Reflecting downward pressure on fares, net profit per passenger fell to $5.70 this year from $6.22, with the industry’s net profit margin expected to decline to 3.1% this year from 3.4% in 2018. But the sharpest deterioration is being felt in airlines’ cargo businesses – where a 3.3% drop in freight demand marked the steepest decline since the 2009 financial crisis, with revenue down 8% year-on-year. Growth in world trade has all but evaporated to an expected 0.9% this year, sharply down from the 2.5% forecast in June and the 4.1% expansion predicted a year ago, IATA said.
Underpinning the partial recovery predicted next year, IATA forecast more robust trade growth of 3.3% as “election-year pressures in the U.S. contribute to reduced trade tensions”. The nine-month-old grounding of the Boeing 737 MAX has had a significant impact on some airlines, though less than 0.5% of the global fleet is directly affected.

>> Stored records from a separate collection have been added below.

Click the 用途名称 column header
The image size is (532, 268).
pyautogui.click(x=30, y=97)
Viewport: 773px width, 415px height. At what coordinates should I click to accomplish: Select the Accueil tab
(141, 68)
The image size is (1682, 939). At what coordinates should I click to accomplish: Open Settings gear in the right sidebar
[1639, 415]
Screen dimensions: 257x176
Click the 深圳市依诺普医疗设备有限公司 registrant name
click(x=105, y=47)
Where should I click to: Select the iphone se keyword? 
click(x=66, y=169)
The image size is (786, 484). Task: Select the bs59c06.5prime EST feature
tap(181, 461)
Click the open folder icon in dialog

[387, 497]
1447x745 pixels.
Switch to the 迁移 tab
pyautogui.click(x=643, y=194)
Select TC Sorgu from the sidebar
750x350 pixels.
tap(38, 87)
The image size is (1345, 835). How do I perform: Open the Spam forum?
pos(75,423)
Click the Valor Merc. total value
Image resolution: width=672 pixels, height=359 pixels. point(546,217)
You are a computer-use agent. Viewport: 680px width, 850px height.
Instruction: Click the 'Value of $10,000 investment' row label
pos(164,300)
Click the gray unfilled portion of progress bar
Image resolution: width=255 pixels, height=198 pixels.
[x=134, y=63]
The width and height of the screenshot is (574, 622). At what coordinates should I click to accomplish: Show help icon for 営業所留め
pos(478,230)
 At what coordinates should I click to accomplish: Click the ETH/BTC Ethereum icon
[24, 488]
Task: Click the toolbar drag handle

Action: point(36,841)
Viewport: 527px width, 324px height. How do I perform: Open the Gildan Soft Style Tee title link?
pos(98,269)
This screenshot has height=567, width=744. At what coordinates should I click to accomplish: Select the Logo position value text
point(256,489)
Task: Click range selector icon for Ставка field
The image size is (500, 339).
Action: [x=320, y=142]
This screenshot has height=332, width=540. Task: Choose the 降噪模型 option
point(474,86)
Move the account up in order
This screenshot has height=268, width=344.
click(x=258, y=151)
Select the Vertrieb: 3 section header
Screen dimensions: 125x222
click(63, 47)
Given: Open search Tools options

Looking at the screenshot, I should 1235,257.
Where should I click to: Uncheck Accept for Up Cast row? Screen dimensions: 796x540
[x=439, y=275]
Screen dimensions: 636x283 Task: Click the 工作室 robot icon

Pearce said the expected return of a backlog of hundreds of stranded MAX jets to the market in 2020 could produce a surge in capacity that would be “hard to swallow” for aircraft markets – offset partly by the retirement of older jets. While a handful of carriers led by U.S. majors dominate the industry’s overall profits, the past year has also seen a slew of airline failures mainly in Europe. Pearce said he saw scope for further consolidation because of the high proportion of airlines that had failed to perform in an industry that remains highly fragmented because of regulations making cross-border tie-ups difficult to carry out.